Update: 24th August 2023, 11:00 am
UMG announced this morning its first timetable that investors can expect the scheme of arrangement to follow. The scheme meeting is expected to be held at the beginning of October, with payment following early the next month. The expected hold time is a little over four months which is at the earlier end of our original estimates and will ensure the annualised return is above 10%. The stock is now trading consistently above $4.90. The annualised return at these levels is not as attractive but considering we have seen many regulatory approvals since buying into the stock, a lower return is to be expected. UMG remains a hold while we wait for scheme booklets to be sent out.
Latest Recommendation: 3rd August 2023, 2:20pm
UMG has been trading in a tight range since our recommendation, with the lack of a solid timeline the likely reason behind such an attractive arbitrage at current trading levels. At the time of the release of the signed scheme implementation agreement, UMG stated that uncertainty regarding regulatory approval timelines was the reason behind the lack of clarity, and we speculated that it would be highly unlikely for our investment to exceed six months and was more likely to be closer to four months.
We therefore were pleased to see UMG announce this morning that the ACCC (Australian Competition and Consumer Commission) had given its formal approval to the deal with Malteries Soufflet. FIRB approval isn’t likely to be an issue, so we remain confident that the deal will be completed towards the earlier end of our estimated hold time. With a 4% arbitrage on offer at $4.81, the annualised return looks very good so we remain happy buyers at current levels.
Update: 3rd July 2023, 12:00pm
Despite a profit downgrade during the due diligence period, UMG has announced this morning that it has signed a binding scheme implementation agreement (SIA) with Malteries Soufflet which will see shareholders paid $5.00 per share. UMG has had a tumultuous life since its demerger from Graincorp (GNC), and with board support it is highly likely we see the deal proceed without any issues. Competing bids can’t be ruled out, but Malteries Soufflet stands to extract significant synergies and is likely to be able to justify a higher price than private equity competition.

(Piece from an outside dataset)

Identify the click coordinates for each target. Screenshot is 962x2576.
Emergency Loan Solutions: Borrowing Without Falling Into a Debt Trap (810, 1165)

The regulatory process is a bit of a question mark – not so much the likelihood of approvals, but rather the timeline – so UMG has not provided guidance as to when to expect the deal to complete. Looking at comparable deals and the time of year, 4-6 months seems a likely worst-case holding time. UMG has opened this morning at $4.80, implying a 4.2% return and offering a strong annualised return.
We therefore recommend members buy UMG at no higher than $4.81 (the current price offered) for a short-term, low-risk investment opportunity.